* What you are asked to do: Please work out how many of the lines below include "title". Only the number should be given.

* Source material:
————————
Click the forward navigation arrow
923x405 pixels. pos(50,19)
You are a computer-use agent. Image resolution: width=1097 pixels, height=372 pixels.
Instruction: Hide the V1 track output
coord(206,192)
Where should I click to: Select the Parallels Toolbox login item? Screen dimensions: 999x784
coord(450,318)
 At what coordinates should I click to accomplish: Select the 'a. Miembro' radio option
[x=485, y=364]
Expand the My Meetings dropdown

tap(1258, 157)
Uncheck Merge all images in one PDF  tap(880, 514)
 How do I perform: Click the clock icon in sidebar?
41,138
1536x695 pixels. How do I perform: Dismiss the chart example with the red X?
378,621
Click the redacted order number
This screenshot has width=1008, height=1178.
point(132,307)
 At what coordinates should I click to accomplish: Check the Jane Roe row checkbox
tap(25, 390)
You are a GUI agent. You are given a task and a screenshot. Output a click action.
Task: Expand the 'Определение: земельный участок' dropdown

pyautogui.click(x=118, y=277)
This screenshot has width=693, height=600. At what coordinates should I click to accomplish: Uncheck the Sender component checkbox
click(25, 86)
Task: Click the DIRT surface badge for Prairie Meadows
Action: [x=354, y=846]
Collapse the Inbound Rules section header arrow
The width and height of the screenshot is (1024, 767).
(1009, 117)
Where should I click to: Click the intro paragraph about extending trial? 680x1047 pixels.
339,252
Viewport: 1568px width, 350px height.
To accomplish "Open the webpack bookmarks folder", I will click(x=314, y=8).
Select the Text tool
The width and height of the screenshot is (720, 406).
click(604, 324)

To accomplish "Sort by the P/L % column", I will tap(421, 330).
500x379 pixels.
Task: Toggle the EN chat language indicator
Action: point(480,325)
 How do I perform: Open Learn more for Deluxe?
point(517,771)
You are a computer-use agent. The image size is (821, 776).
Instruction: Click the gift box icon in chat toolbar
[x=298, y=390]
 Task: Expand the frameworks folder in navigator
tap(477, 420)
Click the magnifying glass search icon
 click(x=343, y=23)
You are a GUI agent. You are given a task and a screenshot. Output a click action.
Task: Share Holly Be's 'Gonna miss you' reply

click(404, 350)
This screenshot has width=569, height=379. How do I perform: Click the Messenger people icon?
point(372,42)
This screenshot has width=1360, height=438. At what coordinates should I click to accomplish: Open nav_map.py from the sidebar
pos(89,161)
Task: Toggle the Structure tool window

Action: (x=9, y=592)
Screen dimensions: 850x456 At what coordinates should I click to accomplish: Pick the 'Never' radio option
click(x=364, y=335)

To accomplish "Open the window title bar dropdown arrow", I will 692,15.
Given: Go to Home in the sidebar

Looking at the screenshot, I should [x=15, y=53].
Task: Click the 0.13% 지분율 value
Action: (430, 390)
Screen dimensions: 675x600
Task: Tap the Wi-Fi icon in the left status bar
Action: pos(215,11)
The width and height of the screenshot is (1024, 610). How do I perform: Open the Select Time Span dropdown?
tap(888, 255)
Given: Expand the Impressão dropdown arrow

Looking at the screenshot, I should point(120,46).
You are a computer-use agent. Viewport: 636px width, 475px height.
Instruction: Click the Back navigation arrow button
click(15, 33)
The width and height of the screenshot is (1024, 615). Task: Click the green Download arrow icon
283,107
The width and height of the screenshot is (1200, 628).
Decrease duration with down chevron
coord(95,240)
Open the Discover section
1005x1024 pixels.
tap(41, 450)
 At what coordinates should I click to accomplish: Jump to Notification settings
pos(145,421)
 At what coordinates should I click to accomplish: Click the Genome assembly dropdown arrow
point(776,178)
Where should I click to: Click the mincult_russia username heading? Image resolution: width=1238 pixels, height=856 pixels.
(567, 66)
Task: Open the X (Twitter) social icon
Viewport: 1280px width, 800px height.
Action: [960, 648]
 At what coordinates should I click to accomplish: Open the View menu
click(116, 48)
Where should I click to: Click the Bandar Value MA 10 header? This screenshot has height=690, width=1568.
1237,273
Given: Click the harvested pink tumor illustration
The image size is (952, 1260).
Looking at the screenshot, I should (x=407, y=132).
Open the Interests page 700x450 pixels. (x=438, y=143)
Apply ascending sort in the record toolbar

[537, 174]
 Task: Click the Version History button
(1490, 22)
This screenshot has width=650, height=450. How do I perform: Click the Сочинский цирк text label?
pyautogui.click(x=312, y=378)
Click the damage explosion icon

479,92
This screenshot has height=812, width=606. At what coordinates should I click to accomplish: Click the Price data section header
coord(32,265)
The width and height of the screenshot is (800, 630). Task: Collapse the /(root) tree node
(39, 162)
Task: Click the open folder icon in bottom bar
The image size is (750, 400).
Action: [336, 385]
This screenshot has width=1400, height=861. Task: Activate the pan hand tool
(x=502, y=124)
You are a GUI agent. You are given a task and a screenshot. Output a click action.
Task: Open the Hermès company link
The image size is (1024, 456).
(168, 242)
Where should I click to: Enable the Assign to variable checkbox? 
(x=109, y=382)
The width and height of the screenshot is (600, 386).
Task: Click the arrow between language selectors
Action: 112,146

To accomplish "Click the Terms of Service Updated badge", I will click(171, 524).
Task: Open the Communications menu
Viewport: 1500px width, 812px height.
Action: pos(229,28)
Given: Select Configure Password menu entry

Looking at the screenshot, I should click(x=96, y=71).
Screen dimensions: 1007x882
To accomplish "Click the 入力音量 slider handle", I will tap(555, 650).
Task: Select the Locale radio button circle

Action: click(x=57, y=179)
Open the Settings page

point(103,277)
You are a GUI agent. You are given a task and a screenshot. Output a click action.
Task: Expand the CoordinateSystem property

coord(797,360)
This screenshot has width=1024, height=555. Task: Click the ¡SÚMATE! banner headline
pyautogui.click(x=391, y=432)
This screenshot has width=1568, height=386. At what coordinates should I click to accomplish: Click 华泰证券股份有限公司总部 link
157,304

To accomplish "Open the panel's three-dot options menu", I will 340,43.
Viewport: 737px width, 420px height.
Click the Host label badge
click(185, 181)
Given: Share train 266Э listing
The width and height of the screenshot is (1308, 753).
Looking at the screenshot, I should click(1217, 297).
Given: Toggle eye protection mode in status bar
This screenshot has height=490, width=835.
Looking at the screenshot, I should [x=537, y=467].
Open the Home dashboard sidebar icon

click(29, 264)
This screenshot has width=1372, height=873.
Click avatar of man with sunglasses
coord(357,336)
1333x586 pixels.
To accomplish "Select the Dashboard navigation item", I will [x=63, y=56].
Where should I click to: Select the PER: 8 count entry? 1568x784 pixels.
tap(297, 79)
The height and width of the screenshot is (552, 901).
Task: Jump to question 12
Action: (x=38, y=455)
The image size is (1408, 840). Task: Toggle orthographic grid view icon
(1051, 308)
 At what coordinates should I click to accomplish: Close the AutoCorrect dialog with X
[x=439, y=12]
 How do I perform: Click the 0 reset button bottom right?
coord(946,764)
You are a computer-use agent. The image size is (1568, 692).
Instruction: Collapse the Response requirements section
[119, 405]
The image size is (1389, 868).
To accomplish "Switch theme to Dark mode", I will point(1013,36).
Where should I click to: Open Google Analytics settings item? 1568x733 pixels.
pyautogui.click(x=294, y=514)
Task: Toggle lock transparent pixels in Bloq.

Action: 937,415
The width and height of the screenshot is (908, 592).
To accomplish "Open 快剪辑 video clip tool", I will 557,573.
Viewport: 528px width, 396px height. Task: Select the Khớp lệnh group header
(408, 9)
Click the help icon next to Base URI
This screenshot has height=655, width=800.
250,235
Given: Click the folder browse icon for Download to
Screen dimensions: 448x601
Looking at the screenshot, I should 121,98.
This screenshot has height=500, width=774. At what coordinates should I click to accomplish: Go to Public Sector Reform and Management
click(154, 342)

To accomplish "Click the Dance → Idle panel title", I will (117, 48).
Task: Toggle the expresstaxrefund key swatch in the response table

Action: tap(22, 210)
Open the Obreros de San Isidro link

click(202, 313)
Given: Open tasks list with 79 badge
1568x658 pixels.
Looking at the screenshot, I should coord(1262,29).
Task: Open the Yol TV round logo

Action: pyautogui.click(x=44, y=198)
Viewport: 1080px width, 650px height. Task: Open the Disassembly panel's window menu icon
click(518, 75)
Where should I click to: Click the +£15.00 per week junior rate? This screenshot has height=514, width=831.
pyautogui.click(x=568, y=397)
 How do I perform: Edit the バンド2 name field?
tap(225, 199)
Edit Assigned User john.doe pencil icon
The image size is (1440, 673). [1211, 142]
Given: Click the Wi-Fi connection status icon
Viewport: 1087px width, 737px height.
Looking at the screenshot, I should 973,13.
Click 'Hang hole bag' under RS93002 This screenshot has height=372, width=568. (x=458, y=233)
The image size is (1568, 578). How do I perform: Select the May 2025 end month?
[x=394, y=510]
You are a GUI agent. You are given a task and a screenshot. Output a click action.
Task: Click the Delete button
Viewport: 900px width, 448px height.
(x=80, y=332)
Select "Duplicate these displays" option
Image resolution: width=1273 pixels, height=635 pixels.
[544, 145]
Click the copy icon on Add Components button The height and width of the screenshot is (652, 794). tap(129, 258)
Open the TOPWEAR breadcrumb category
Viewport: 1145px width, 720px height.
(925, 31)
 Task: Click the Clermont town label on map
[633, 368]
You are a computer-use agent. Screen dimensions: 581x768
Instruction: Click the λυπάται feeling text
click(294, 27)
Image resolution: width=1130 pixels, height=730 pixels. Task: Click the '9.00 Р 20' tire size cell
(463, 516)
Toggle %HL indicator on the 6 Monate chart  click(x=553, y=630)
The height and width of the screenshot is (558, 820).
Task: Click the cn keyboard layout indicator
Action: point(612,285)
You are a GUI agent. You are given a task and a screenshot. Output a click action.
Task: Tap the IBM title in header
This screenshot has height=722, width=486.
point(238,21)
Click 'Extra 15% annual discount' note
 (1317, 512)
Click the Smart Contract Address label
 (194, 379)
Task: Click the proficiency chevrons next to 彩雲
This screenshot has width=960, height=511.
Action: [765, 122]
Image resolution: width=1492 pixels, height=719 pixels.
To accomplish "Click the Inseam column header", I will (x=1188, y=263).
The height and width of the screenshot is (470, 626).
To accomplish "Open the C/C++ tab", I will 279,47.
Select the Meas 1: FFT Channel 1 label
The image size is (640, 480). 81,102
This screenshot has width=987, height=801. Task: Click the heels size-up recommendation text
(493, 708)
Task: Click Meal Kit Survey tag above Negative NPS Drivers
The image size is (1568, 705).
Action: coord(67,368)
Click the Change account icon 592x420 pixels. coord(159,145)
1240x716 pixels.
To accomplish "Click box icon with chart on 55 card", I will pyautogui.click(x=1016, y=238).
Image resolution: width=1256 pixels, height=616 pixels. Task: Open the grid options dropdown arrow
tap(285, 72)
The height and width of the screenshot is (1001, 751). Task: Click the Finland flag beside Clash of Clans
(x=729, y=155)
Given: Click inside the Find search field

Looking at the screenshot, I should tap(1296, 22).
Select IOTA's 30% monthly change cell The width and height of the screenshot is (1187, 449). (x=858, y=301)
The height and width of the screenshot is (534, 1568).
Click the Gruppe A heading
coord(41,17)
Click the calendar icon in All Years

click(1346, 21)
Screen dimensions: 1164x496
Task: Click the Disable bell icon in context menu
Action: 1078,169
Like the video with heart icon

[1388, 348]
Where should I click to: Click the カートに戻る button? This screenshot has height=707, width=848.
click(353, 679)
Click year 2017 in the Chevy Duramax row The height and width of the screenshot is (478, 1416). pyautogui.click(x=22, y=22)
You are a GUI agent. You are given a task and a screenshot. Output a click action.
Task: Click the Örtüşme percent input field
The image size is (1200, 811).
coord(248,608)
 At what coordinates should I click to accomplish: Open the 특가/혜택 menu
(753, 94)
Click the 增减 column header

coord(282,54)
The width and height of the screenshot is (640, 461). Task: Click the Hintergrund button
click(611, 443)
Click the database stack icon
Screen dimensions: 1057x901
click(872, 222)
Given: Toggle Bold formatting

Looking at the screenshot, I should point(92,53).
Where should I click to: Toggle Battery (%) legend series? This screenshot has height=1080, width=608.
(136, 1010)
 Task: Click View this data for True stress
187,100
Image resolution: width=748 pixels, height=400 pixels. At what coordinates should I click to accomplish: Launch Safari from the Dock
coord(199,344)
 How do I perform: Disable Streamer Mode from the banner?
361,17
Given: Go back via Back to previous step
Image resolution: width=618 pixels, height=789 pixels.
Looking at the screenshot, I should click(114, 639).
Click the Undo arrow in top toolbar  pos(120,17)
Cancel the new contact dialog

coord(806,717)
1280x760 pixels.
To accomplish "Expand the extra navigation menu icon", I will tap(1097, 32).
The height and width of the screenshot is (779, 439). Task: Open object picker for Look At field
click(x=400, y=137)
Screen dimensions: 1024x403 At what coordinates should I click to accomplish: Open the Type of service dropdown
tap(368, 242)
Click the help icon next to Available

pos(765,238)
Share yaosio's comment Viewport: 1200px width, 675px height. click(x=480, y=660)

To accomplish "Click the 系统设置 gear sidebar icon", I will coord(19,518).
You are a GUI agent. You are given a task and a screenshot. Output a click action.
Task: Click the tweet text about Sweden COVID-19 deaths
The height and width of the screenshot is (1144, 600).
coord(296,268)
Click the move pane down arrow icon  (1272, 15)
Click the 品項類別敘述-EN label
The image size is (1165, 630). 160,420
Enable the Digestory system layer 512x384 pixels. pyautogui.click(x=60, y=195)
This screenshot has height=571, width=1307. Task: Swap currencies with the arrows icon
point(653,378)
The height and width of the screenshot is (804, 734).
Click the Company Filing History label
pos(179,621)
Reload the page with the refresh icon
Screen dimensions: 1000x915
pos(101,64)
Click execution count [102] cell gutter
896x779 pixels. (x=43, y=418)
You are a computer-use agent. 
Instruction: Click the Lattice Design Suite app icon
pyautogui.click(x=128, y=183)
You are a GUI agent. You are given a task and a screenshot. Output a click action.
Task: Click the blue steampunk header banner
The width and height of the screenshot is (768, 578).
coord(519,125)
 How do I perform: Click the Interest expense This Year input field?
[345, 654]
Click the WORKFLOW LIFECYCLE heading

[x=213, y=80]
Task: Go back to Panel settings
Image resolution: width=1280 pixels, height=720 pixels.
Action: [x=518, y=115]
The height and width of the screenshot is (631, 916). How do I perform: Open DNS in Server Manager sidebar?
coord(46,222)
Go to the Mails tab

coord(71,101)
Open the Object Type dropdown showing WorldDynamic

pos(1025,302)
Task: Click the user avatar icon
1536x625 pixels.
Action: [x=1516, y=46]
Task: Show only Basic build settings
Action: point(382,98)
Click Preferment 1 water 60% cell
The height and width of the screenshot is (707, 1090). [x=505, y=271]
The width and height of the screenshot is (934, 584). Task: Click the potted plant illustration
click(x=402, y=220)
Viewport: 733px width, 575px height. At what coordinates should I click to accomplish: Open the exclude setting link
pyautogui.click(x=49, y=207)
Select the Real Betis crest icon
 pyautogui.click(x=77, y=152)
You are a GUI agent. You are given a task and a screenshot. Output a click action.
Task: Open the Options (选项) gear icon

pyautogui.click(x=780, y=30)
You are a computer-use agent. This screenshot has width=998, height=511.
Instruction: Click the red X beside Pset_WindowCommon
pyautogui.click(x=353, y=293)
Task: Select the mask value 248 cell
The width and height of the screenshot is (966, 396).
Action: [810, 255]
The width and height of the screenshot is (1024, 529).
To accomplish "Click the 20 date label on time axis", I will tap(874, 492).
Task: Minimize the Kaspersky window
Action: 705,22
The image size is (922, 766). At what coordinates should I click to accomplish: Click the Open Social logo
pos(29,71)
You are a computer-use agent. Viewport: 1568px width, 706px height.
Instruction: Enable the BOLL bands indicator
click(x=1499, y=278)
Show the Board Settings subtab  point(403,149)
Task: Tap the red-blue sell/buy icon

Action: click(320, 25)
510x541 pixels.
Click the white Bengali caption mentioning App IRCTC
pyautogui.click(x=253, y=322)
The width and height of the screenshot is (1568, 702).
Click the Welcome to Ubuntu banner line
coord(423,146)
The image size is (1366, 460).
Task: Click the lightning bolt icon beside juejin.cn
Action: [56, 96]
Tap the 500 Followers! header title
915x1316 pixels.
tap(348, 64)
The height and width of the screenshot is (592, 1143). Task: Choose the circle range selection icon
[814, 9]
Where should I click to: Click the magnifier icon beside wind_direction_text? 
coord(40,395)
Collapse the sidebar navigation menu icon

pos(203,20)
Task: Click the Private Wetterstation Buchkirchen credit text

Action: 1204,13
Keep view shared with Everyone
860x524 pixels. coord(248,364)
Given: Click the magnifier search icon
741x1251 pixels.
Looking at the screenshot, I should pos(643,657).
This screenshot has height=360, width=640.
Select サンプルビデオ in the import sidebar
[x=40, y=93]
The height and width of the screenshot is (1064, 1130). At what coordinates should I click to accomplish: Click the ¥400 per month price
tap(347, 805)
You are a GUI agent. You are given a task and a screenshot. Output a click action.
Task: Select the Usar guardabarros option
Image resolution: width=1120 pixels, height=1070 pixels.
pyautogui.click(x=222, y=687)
————————
* Response to this task: 4